Friday, January 16, 2009

Broken In a Good Way

I was recently listening to Jeremy Riddle's version of "Sweetly Broken". So nice. It hit home for me. I am broken, and not just because I am poop, but also a holy brokeness. God has shown me what needs to be given up...given to Him.

He has, in the last 48 hours, told me more than I knew all semester. Where am I going with this life I've been given? How am I living it? What good am I doing in the world? How will that good be multiplied and save people not only from themselves, but from making the poor decision to send themselves to Hell?

My new motto in life is thus: " Lord, use me or take me home. "

I no longer wish to live for myself. I've been down that road. I have known the utter solitude of my emptiness way too long. I'd drink because I'd think and almost feel like it would be fun and fulfilling...like it would fill that strange emptiness I've felt...and I feel that way almost always. And I have fun! I drink and I feel good...but then I sober up, and it's back to that weird, horrible feeling again. So I used to just ignore it and fill my mind with ideas and beliefs that support the cause of self-fulfillment and personal advancement. I never wanted to feel that scarey, awkward feeling that I was doing something wrong to myself. I kept pursuing those nights of sexual gratification and drunkeness almost to a point of feeling sorry for myself and feeling completely lost. I was a nobody, and I was going nowhere in particular.

If that's ANYTHING close to you, reader, please consider that I may not be totally insane on this whole "religion" thing. I may have found something that used to be the focal point of many drunken nights of mockery and teasing. What is it that I have, that you may not? Denial. No, not that, I'm saying that you just might be doing that again.
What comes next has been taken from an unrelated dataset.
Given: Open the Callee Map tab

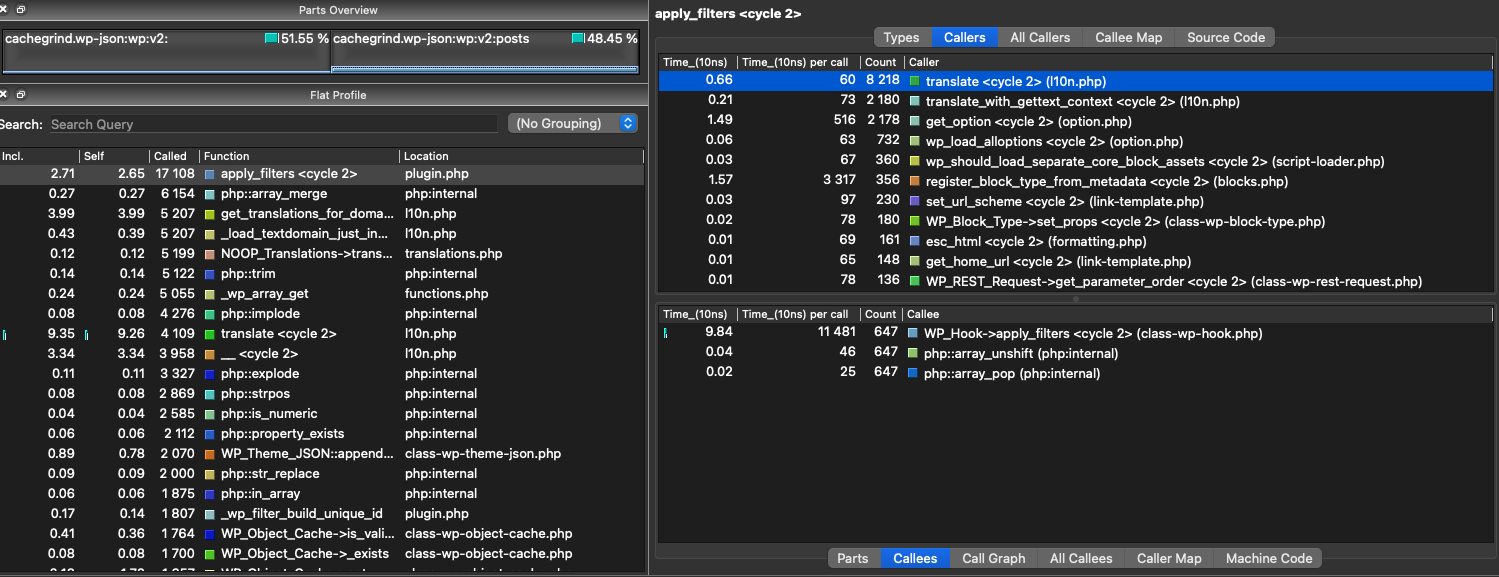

You are denying yourself the opportunity to break out of that cage of repeating self-torture WITHOUT pleasure. Stop lying to yourself, be open-minded and really give it a shot. Surrender to Christ.

Jesus is not a slave driver. God doesn't force people to love Him, because if He did, YOU'D be His subject as well! He is not a mean God that enjoys zapping people when they do wrong. God does not, when His child, punish you because you failed to live up to His holy expectations. God is love...but God is Just.

I can go on and on. and God knows I want to. If this intrigues you AT ALL, FOR ANY DARN REASON, PLEASE contact me. Ask me some questions. Get angry at me if you want.

I'm done. May God bless you, dear readers, with the Truth that burns deep into hearts and minds, and may He bless you with understanding.